═════ Dataset records ═════

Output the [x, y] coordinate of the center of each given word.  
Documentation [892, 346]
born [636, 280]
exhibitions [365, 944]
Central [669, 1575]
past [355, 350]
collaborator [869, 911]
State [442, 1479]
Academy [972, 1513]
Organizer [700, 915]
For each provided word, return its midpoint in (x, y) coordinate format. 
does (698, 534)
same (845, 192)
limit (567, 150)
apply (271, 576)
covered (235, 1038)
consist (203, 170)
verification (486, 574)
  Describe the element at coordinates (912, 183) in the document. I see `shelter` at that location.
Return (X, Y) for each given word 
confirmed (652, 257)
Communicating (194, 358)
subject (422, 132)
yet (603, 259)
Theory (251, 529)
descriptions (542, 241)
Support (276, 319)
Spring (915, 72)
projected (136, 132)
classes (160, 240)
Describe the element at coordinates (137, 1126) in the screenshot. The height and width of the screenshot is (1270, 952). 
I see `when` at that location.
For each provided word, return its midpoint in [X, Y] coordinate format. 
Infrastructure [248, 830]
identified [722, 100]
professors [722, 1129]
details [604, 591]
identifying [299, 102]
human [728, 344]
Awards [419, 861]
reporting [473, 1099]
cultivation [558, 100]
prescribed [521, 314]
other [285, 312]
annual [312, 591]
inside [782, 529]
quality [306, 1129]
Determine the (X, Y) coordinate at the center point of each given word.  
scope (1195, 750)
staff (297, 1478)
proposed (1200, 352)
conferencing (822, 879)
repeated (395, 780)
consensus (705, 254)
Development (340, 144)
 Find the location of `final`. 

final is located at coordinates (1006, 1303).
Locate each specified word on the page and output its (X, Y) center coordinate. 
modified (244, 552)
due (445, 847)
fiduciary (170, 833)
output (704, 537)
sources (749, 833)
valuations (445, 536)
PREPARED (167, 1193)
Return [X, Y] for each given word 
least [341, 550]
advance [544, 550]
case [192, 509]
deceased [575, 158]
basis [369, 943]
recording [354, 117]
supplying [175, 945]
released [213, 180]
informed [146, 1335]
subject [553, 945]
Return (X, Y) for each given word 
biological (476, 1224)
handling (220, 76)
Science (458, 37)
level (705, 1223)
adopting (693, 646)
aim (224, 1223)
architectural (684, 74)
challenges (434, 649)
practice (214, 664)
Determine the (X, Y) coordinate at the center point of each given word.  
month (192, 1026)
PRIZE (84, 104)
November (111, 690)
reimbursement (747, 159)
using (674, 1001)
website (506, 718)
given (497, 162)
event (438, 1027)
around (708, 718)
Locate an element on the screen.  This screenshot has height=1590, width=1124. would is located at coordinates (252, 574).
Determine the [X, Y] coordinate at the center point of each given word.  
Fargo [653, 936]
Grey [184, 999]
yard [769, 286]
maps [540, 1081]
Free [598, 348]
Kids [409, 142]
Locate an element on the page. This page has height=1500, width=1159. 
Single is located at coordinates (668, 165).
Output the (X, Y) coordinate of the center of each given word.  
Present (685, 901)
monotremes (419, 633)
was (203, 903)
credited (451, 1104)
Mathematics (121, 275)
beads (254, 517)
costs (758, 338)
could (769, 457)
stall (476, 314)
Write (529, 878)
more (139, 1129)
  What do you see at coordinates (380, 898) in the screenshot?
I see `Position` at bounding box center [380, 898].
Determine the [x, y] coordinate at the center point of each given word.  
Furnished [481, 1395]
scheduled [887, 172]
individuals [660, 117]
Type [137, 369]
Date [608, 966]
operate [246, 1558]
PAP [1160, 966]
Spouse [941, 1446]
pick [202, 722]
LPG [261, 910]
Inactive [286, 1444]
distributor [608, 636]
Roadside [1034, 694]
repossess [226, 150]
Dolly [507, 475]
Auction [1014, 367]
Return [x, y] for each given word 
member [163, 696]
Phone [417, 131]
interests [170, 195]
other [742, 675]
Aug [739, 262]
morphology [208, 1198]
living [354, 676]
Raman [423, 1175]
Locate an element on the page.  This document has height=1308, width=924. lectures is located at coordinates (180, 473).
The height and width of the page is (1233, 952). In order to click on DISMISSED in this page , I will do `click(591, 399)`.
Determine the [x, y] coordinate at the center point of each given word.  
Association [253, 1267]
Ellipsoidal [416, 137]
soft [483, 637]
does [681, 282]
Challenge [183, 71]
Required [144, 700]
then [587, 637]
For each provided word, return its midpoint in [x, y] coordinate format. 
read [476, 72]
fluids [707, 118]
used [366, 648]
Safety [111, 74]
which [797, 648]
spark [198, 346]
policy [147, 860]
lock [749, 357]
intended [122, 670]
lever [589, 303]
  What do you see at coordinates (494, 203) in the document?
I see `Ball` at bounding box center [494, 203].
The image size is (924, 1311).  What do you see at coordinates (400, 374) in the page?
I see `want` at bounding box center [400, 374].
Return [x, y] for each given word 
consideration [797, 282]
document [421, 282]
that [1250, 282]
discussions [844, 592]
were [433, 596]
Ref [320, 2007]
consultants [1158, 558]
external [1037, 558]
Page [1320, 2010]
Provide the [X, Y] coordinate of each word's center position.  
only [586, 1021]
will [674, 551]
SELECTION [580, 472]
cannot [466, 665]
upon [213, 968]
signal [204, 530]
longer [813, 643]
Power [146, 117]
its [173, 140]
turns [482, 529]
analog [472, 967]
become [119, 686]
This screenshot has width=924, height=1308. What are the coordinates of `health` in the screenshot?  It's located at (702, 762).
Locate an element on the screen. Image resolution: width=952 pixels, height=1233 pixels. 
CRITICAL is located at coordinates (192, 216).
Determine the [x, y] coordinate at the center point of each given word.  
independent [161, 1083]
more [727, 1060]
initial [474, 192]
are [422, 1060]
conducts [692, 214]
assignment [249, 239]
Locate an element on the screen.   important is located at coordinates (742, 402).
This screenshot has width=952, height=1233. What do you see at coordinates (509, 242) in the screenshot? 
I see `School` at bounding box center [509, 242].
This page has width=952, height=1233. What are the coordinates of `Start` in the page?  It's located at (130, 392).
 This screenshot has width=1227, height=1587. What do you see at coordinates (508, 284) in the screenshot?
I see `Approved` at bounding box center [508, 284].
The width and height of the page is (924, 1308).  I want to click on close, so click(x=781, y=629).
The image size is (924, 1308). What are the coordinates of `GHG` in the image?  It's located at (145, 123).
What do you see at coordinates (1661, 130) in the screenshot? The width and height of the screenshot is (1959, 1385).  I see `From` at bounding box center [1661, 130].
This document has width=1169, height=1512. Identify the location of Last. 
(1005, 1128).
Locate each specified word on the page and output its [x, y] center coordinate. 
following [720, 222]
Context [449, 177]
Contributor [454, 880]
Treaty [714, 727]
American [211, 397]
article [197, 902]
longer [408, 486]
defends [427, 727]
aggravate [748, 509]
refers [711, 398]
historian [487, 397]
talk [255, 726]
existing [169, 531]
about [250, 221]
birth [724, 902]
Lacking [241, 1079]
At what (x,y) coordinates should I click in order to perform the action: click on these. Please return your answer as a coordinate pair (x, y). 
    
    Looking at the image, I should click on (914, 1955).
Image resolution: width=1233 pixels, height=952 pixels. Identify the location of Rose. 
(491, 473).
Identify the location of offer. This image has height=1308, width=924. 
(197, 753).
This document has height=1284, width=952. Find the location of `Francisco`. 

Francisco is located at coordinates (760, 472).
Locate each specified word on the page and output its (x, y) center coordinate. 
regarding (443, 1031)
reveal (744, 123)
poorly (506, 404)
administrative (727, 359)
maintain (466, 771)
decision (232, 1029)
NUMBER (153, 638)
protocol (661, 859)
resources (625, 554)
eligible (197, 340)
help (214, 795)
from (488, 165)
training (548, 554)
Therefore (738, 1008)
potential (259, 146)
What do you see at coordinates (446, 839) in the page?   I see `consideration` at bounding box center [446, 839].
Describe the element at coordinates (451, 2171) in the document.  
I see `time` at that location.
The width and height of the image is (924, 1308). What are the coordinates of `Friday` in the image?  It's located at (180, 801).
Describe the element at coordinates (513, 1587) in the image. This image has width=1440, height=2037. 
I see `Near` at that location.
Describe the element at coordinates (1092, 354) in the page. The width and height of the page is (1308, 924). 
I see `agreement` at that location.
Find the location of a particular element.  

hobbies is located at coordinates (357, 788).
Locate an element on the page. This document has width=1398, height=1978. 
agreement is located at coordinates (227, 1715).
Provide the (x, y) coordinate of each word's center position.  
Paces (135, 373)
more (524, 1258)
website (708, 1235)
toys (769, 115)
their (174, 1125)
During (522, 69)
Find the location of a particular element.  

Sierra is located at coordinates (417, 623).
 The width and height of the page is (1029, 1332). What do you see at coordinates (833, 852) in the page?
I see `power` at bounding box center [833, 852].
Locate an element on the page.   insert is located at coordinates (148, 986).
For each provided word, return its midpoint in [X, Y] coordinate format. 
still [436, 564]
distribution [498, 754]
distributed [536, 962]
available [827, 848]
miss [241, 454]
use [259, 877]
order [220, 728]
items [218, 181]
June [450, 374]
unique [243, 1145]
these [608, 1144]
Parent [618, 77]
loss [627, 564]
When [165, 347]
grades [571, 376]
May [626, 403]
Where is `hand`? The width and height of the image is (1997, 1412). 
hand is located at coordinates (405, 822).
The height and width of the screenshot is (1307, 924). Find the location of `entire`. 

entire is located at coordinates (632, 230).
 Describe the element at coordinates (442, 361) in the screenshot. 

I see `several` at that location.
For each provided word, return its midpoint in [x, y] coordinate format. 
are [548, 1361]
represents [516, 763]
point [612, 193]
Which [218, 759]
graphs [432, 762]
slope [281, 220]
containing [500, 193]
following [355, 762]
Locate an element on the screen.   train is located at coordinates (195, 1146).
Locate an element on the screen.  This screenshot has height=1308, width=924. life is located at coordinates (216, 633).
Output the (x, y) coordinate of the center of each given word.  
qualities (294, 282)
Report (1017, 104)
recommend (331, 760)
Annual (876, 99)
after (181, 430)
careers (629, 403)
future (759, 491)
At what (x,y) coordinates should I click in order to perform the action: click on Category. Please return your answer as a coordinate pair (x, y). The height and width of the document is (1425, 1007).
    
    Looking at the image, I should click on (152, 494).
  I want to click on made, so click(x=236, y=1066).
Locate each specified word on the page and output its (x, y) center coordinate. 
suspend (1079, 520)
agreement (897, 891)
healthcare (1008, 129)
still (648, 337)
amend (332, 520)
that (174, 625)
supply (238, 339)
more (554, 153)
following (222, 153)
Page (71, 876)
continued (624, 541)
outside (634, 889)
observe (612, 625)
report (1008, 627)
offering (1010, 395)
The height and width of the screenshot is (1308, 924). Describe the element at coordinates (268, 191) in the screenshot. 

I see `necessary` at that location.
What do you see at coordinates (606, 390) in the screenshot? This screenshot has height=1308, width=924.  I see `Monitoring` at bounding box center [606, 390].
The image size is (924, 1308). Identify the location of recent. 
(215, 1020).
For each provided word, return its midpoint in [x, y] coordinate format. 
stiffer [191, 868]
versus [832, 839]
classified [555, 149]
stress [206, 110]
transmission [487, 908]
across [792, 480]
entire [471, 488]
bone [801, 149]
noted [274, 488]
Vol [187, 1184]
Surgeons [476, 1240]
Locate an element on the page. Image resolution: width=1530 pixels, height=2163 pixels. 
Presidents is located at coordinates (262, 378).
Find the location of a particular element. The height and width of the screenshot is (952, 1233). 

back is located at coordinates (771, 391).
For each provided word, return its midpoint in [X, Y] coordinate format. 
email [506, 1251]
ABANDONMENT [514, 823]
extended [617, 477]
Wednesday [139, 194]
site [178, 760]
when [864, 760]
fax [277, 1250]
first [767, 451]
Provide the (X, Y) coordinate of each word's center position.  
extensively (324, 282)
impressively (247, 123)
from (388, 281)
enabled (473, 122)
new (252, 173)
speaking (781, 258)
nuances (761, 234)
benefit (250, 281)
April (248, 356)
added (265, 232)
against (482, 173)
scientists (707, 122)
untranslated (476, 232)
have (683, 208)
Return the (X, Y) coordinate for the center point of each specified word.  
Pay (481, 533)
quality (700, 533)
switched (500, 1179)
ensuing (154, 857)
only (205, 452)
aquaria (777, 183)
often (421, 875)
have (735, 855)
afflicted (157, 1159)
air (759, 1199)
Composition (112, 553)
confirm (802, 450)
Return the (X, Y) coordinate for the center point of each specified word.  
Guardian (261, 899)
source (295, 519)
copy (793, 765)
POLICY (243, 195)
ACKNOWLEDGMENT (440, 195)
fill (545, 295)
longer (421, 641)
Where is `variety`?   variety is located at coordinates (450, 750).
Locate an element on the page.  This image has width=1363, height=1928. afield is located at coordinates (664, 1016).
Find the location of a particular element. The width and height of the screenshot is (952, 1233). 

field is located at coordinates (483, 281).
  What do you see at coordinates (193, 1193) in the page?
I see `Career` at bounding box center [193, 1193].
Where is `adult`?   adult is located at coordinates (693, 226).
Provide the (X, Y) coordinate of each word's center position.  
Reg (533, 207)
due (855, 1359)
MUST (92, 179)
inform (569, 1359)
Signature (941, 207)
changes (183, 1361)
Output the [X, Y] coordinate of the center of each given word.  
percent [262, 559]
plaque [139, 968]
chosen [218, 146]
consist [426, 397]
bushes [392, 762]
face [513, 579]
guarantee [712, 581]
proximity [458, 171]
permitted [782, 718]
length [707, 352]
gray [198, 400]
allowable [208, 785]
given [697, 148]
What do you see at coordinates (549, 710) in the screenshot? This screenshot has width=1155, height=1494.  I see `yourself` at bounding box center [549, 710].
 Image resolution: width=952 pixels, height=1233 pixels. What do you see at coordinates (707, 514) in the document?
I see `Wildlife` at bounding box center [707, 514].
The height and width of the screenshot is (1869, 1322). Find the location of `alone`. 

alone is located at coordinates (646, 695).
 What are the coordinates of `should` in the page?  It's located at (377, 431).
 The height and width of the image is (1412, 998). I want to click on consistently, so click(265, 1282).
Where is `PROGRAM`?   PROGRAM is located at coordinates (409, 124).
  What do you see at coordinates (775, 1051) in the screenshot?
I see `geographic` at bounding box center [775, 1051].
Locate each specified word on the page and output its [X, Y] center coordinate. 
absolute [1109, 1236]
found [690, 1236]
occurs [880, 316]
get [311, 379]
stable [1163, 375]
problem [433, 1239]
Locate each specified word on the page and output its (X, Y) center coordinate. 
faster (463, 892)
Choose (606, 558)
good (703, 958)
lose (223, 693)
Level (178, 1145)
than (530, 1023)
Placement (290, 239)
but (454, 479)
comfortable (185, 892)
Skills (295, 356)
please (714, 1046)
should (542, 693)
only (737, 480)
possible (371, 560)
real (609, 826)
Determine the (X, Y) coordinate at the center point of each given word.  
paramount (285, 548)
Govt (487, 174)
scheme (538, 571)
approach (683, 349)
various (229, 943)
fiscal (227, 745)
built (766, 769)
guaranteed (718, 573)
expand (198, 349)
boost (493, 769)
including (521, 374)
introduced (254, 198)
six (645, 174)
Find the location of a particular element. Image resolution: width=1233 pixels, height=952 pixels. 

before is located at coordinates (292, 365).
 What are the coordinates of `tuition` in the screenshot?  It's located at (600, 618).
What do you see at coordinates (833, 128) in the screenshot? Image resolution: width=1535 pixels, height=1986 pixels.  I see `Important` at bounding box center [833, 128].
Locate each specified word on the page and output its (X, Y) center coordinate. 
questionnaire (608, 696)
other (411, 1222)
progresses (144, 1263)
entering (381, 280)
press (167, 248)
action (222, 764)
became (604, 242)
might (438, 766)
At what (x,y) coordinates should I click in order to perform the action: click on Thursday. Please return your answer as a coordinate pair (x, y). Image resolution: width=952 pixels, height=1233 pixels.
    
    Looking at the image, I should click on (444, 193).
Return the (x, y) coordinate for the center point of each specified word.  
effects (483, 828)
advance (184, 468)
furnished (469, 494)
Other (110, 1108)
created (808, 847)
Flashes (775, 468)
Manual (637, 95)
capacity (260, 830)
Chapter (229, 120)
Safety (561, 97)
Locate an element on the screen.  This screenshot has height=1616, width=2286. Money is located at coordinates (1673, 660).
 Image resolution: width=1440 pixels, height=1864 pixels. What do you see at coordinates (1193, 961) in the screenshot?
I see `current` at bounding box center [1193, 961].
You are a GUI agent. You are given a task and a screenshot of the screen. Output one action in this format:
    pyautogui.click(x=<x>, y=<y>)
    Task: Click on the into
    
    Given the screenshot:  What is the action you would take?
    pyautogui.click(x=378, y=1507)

═════

§ Task to complete:
Convert the part that opens with the line containing "PREPARED (167, 1193)" and closes with the line containing "around (708, 718)", both included, into a Markdown table with the columns "Entry" and "Text", numbering each line in order and leaving out blank lines.

§ Solution for this problem:
| Entry | Text |
|---|---|
| 1 | PREPARED (167, 1193) |
| 2 | Return [X, Y] for each given word  |
| 3 | least [341, 550] |
| 4 | advance [544, 550] |
| 5 | case [192, 509] |
| 6 | deceased [575, 158] |
| 7 | basis [369, 943] |
| 8 | recording [354, 117] |
| 9 | supplying [175, 945] |
| 10 | released [213, 180] |
| 11 | informed [146, 1335] |
| 12 | subject [553, 945] |
| 13 | Return (X, Y) for each given word  |
| 14 | biological (476, 1224) |
| 15 | handling (220, 76) |
| 16 | Science (458, 37) |
| 17 | level (705, 1223) |
| 18 | adopting (693, 646) |
| 19 | aim (224, 1223) |
| 20 | architectural (684, 74) |
| 21 | challenges (434, 649) |
| 22 | practice (214, 664) |
| 23 | Determine the (X, Y) coordinate at the center point of each given word.   |
| 24 | month (192, 1026) |
| 25 | PRIZE (84, 104) |
| 26 | November (111, 690) |
| 27 | reimbursement (747, 159) |
| 28 | using (674, 1001) |
| 29 | website (506, 718) |
| 30 | given (497, 162) |
| 31 | event (438, 1027) |
| 32 | around (708, 718) |